Some time ago I read a definition of hope which I still treasure: “Hope means that God has got everything we need and that he wants to give us everything we need.” Jesus had everything the woman of Samaria needed and couldn’t find in her many relationships. Jesus also gave her what she needed. He gave her his love which is redemptive. She was in need of redemption.
So who was more tormented by thirst? If looking at the distance travelled by both of them to quench their thirst we need to state that it was Jesus. His thirst to give redemption to the Samaritan woman drove him into the unhospitable territory, like he was driven to the wilderness, as we could hear a couple of weeks ago.
Whose thirst was quenched then? Jesus’ or the woman’s? I believe that none of them. Jesus’ thirst cannot be quenched as long as there are people who don’t believe in him, who don’t drink from the wellspring of holiness. The woman’s thirst for love, forgiveness, meaning in life and hope was replaced with thirst for making Jesus known and loved by others. Her thirst after the encounter at the “romantic” well resembled Jesus’. She became an evangeliser telling others about Jesus and bringing others to the well of the living water: Our Blessed Lord.

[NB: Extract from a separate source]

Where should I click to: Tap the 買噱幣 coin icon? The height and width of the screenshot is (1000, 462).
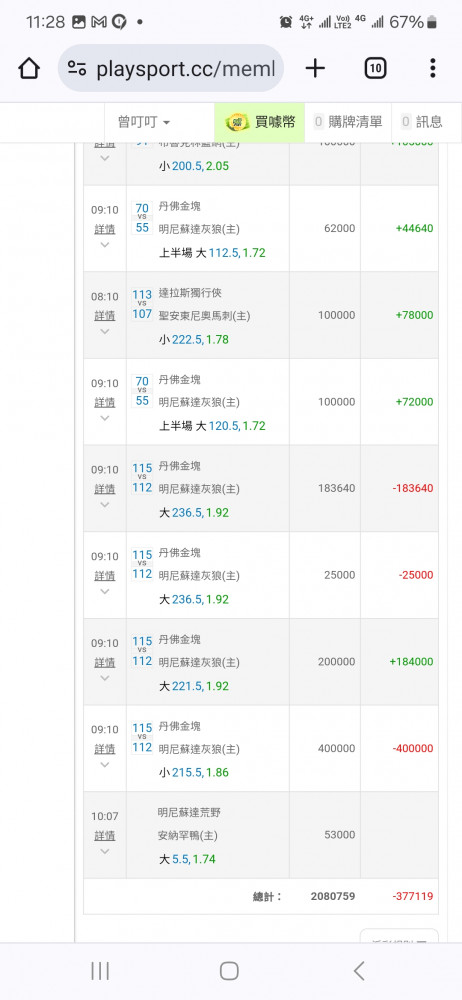click(x=237, y=122)
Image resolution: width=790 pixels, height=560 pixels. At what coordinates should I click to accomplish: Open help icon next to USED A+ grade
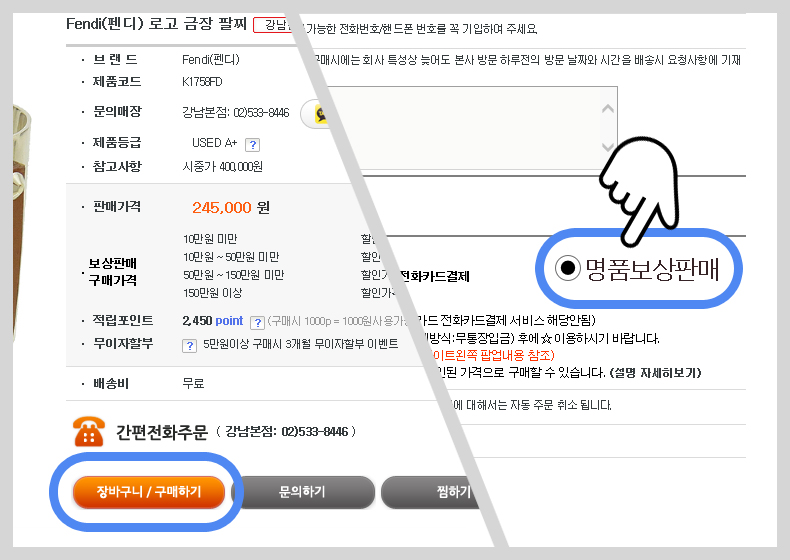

I began this homily talking about some romantic places in Melbourne. If I had to identify the most love inspiring place in the world I would have to say: the hill of Golgotha. There Our Lord and Saviour became the unmistakable well when his Sacred Heart was opened, for us and for our salvation. So let us drink from the well of salvation ourselves and let us bring to the well of the living water those thirst for love, meaning in life and hope being away from God.